-- Opening Marker --

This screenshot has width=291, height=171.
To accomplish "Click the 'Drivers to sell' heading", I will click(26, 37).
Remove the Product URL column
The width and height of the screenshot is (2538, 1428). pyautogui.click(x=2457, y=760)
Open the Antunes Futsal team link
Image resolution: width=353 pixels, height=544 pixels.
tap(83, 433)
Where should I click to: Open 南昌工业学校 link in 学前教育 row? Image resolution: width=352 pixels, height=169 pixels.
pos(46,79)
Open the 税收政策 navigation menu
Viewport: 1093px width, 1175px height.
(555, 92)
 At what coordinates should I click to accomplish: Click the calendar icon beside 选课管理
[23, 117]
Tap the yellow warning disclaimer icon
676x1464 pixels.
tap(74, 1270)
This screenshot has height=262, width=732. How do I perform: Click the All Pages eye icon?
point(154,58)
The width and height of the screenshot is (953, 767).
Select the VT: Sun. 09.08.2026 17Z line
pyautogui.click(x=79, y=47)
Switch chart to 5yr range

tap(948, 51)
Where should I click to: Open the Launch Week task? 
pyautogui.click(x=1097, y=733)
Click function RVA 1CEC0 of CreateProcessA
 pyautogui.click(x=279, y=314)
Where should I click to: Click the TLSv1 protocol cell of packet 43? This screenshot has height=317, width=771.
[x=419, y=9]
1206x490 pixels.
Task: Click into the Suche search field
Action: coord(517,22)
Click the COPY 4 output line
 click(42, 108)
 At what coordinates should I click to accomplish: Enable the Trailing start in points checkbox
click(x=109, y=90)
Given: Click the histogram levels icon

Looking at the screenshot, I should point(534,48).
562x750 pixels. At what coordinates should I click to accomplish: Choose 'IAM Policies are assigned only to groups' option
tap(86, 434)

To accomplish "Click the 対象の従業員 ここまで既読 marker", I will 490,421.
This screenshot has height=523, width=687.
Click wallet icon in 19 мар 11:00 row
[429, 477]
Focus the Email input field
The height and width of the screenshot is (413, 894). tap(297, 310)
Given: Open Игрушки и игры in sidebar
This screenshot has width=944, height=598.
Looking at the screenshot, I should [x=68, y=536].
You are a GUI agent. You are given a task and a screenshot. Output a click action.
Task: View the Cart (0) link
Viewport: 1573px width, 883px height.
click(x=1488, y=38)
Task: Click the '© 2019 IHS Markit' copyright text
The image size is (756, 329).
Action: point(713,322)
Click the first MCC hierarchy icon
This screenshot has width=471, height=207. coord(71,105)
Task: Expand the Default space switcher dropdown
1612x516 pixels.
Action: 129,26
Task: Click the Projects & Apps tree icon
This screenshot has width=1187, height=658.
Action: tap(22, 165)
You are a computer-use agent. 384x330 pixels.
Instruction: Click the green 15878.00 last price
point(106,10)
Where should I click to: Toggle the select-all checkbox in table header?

-- Closing Marker --

#### Exercise brief
All of the records go in your answer, copied exactly.

#### Written answer
This screenshot has width=291, height=171.
To accomplish "Click the 'Drivers to sell' heading", I will click(26, 37).
Remove the Product URL column
The width and height of the screenshot is (2538, 1428). pyautogui.click(x=2457, y=760)
Open the Antunes Futsal team link
Image resolution: width=353 pixels, height=544 pixels.
tap(83, 433)
Where should I click to: Open 南昌工业学校 link in 学前教育 row? Image resolution: width=352 pixels, height=169 pixels.
pos(46,79)
Open the 税收政策 navigation menu
Viewport: 1093px width, 1175px height.
(555, 92)
 At what coordinates should I click to accomplish: Click the calendar icon beside 选课管理
[23, 117]
Tap the yellow warning disclaimer icon
676x1464 pixels.
tap(74, 1270)
This screenshot has height=262, width=732. How do I perform: Click the All Pages eye icon?
point(154,58)
The width and height of the screenshot is (953, 767).
Select the VT: Sun. 09.08.2026 17Z line
pyautogui.click(x=79, y=47)
Switch chart to 5yr range

tap(948, 51)
Where should I click to: Open the Launch Week task? 
pyautogui.click(x=1097, y=733)
Click function RVA 1CEC0 of CreateProcessA
 pyautogui.click(x=279, y=314)
Where should I click to: Click the TLSv1 protocol cell of packet 43? This screenshot has height=317, width=771.
[x=419, y=9]
1206x490 pixels.
Task: Click into the Suche search field
Action: coord(517,22)
Click the COPY 4 output line
 click(42, 108)
 At what coordinates should I click to accomplish: Enable the Trailing start in points checkbox
click(x=109, y=90)
Given: Click the histogram levels icon

Looking at the screenshot, I should point(534,48).
562x750 pixels. At what coordinates should I click to accomplish: Choose 'IAM Policies are assigned only to groups' option
tap(86, 434)

To accomplish "Click the 対象の従業員 ここまで既読 marker", I will 490,421.
This screenshot has height=523, width=687.
Click wallet icon in 19 мар 11:00 row
[429, 477]
Focus the Email input field
The height and width of the screenshot is (413, 894). tap(297, 310)
Given: Open Игрушки и игры in sidebar
This screenshot has width=944, height=598.
Looking at the screenshot, I should [x=68, y=536].
You are a GUI agent. You are given a task and a screenshot. Output a click action.
Task: View the Cart (0) link
Viewport: 1573px width, 883px height.
click(x=1488, y=38)
Task: Click the '© 2019 IHS Markit' copyright text
The image size is (756, 329).
Action: point(713,322)
Click the first MCC hierarchy icon
This screenshot has width=471, height=207. coord(71,105)
Task: Expand the Default space switcher dropdown
1612x516 pixels.
Action: 129,26
Task: Click the Projects & Apps tree icon
This screenshot has width=1187, height=658.
Action: tap(22, 165)
You are a computer-use agent. 384x330 pixels.
Instruction: Click the green 15878.00 last price
point(106,10)
Where should I click to: Toggle the select-all checkbox in table header?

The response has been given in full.